Nada que ver su platónico universo con mi muy escaso pedazo de cielo. Pero la materia prima era la misma… Charles Dickens no te brindaba el mismo bocado que Agatha Christie, pero te saciaba el hambre de saber sin prescindir del sabor… Luego, mi cuchitril fue ensanchándose y prosperando, poco a poco, y la clientela fue estirándose a pesar de la estricta censura: Madariaga, León Felipe, Van der Meerscht, Pearl S. Buck, Stephan Zweig… y mi afición fue, al mismo tiempo y medida, devorando lecturas y bebiendo océanos de historias y pensamientos que hice míos, o ellos me hicieron suyo, cosa que aún no he logrado dilucidar, pero porque siempre viven en el último lector que los haga suyos, y siempre habrá alguno…

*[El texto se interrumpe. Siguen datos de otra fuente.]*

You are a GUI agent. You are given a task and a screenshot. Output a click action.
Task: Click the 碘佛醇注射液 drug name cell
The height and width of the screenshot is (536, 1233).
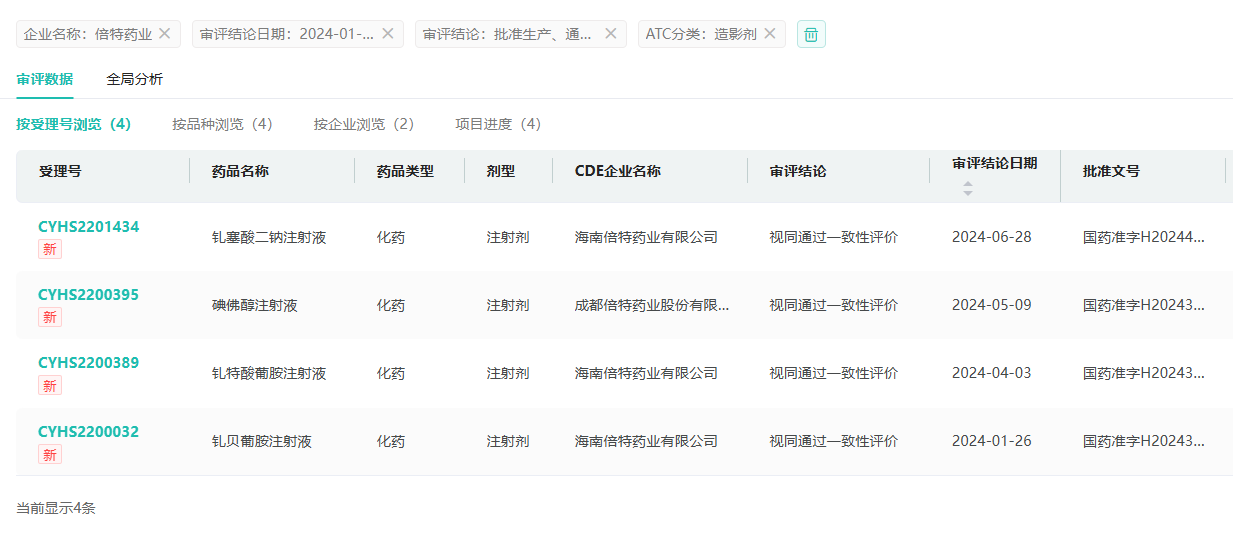point(254,306)
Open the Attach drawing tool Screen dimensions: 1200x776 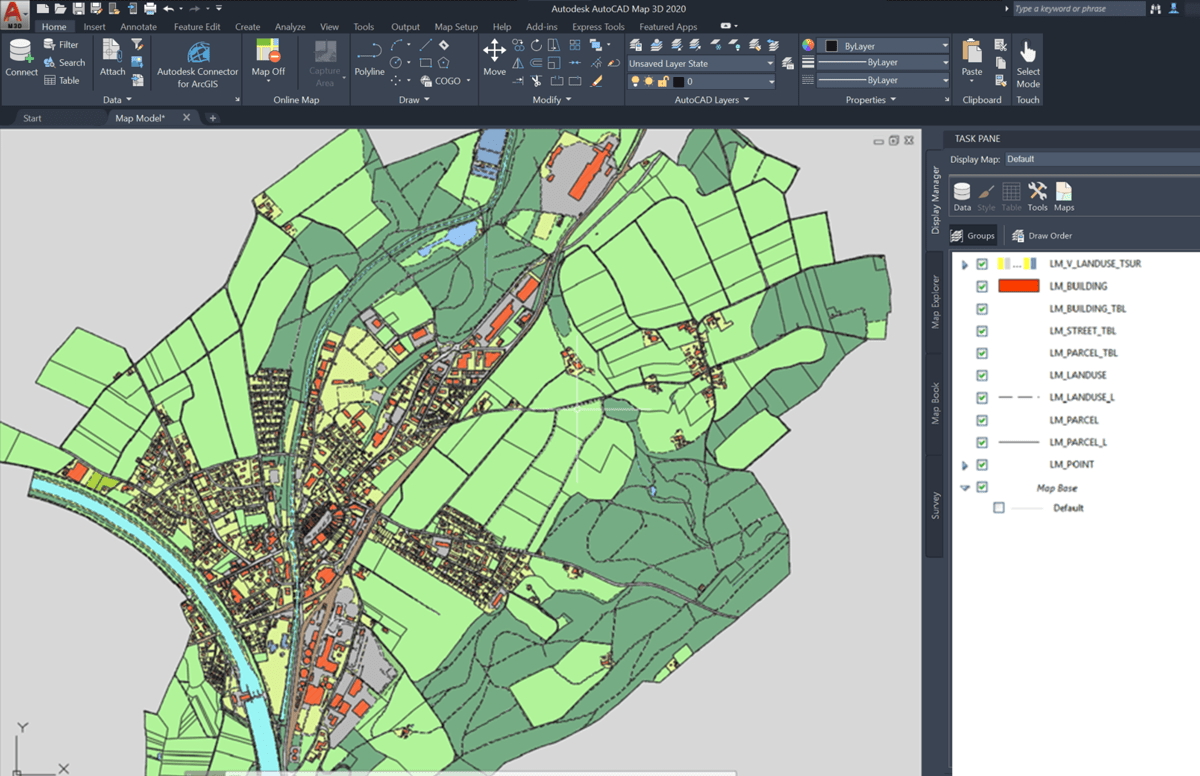coord(112,58)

Pues eso espero. Que jamás llegue el tiempo en que no quede ninguno. Cada vez – o eso mismo aseguran las estadísticas – se lee menos; las librerías ya ni siquiera son negocio de subsistencia; las bibliotecas languidecen, como espectros de un futuro que nos viene… Me lo confirma un profesional actual de lo que yo fui en el pasado: si viene alguien interesado por algún título concreto, es porque otro alguien le ha recomendado, pero nadie tiene iniciativa propia, nadie arriesga, nadie pregunta, nadie sabe… nadie desea saber tampoco. Apenas quedamos media docena de sedentarios australopitecus, aún por extinguir… No deja de ser una triste y lejana esperanza, o ya ni siquiera eso.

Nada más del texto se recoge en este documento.